Quand l’URSS s’impose comme source d’inspiration de célèbres créateurs de mode contemporains

Culture
POLINA KIREEVA
Tout ce qui est soviétique est aujourd'hui à la mode non seulement en Russie mais dans le monde entier. Mais qu'est-ce qui rend donc cette époque si attrayante aux yeux des designers et de leurs clients?

Les plus incontournables designers d'aujourd'hui se plongent dans l'héritage soviétique non seulement lorsqu'ils recherchent quelque chose d'exotique, mais empruntent à l’URSS son côté pratique, son ascèse visuelle et ses symboles spécifiques. L'utilisation du style, des méthodes et des formes soviétiques ne signifie cependant pas pour autant que ces créateurs soutiennent une nouvelle révolution socialiste mondiale ! Toutefois, ils voient une place pour l'iconographie soviétique dans le contexte de tendances modernes telles que le minimalisme et la mode du style décontracté « moche ».

Consigne:
Citez mot pour mot le passage de l'article sur la mode soviétique qui va de « Quand l’URSS s’impose » à « de leurs clients? ». Le matériel n'a aucun rapport avec ce texte.

Matériel fourni:
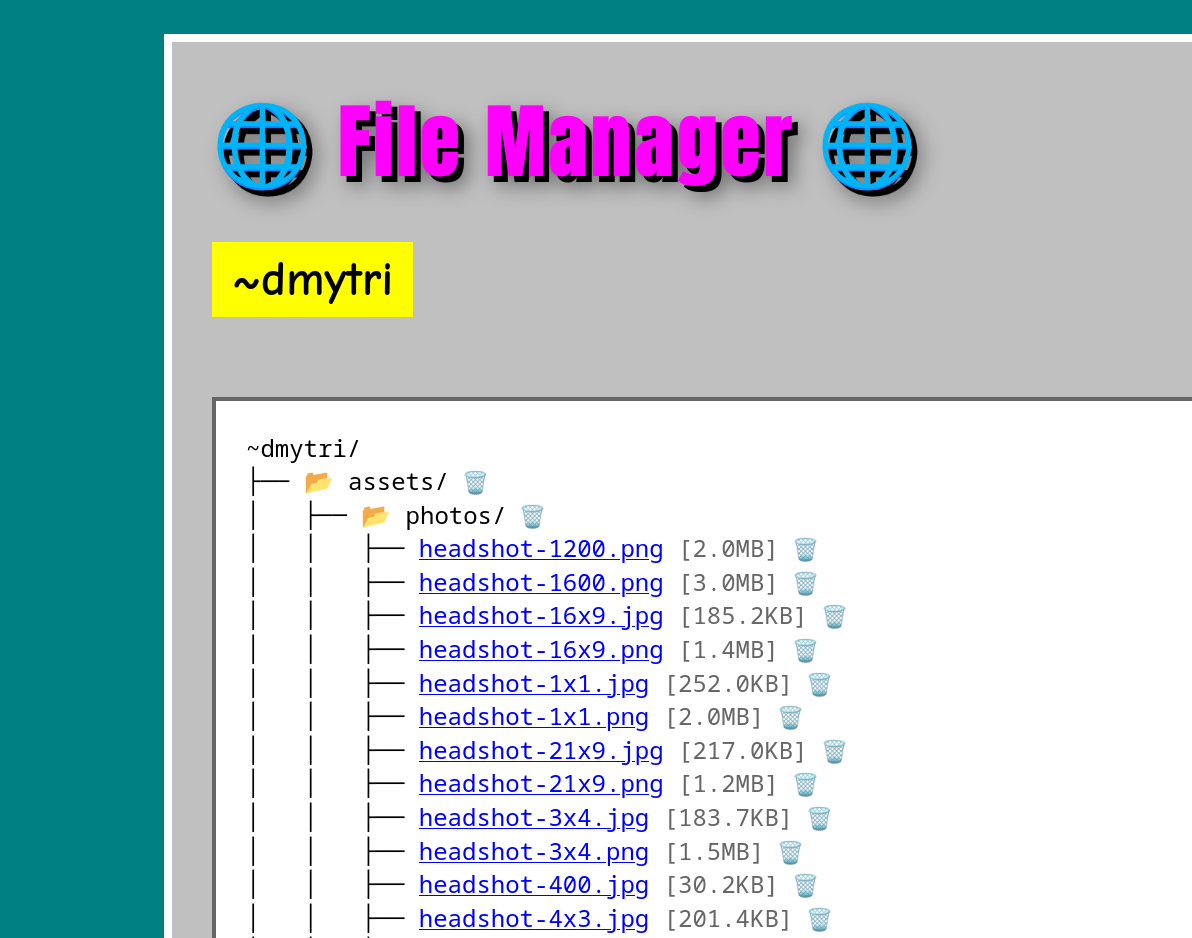The width and height of the screenshot is (1192, 938).
Task: Click trash icon next to headshot-4x3.jpg
Action: coord(819,920)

Réponse:
Quand l’URSS s’impose comme source d’inspiration de célèbres créateurs de mode contemporains

Culture
POLINA KIREEVA
Tout ce qui est soviétique est aujourd'hui à la mode non seulement en Russie mais dans le monde entier. Mais qu'est-ce qui rend donc cette époque si attrayante aux yeux des designers et de leurs clients?